(Items listed in a dataset)
────────────────────

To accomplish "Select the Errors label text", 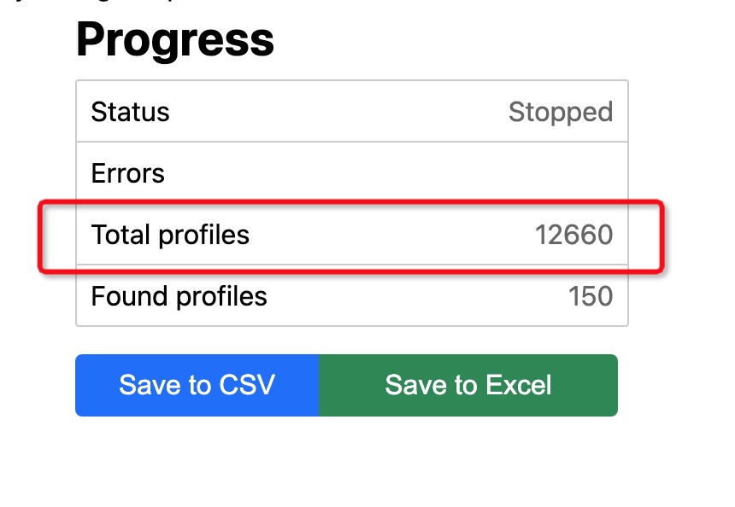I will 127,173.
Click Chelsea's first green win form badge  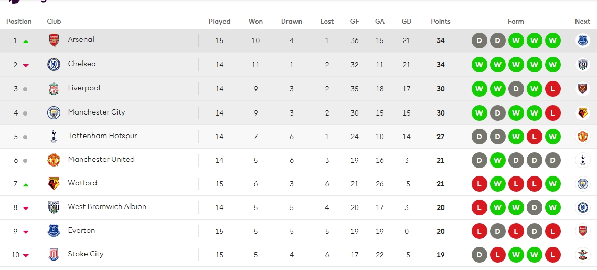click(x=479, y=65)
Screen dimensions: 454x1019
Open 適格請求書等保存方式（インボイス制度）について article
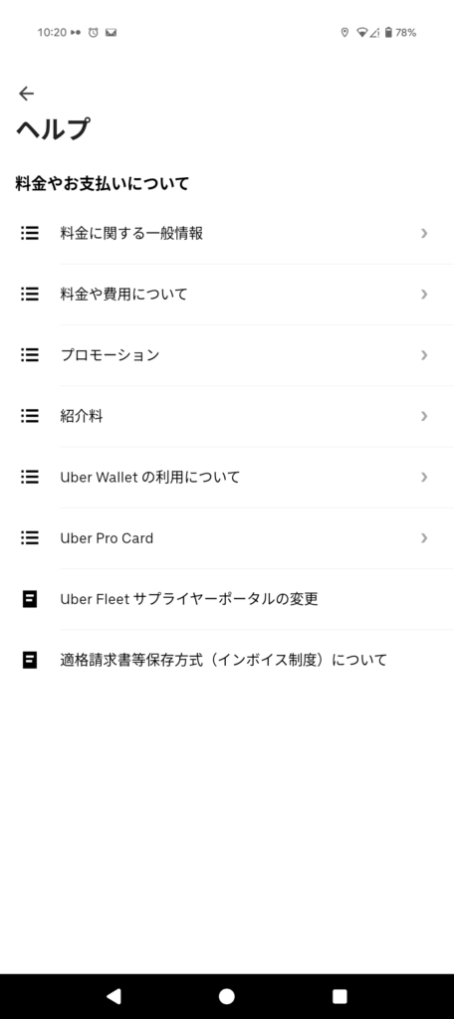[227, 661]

────────────────────

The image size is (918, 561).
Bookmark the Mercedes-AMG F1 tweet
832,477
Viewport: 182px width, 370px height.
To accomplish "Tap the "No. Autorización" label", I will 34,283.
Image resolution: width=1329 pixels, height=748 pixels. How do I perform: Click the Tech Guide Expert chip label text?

────────────────────

• What is being asked: Print the lines above from the one with "The image size is (918, 561)." through the one with "Image resolution: width=1329", both included, exactly as written and nothing more.

• Solution to the problem:
The image size is (918, 561).
Bookmark the Mercedes-AMG F1 tweet
832,477
Viewport: 182px width, 370px height.
To accomplish "Tap the "No. Autorización" label", I will 34,283.
Image resolution: width=1329 pixels, height=748 pixels. How do I perform: Click the Tech Guide Expert chip label text?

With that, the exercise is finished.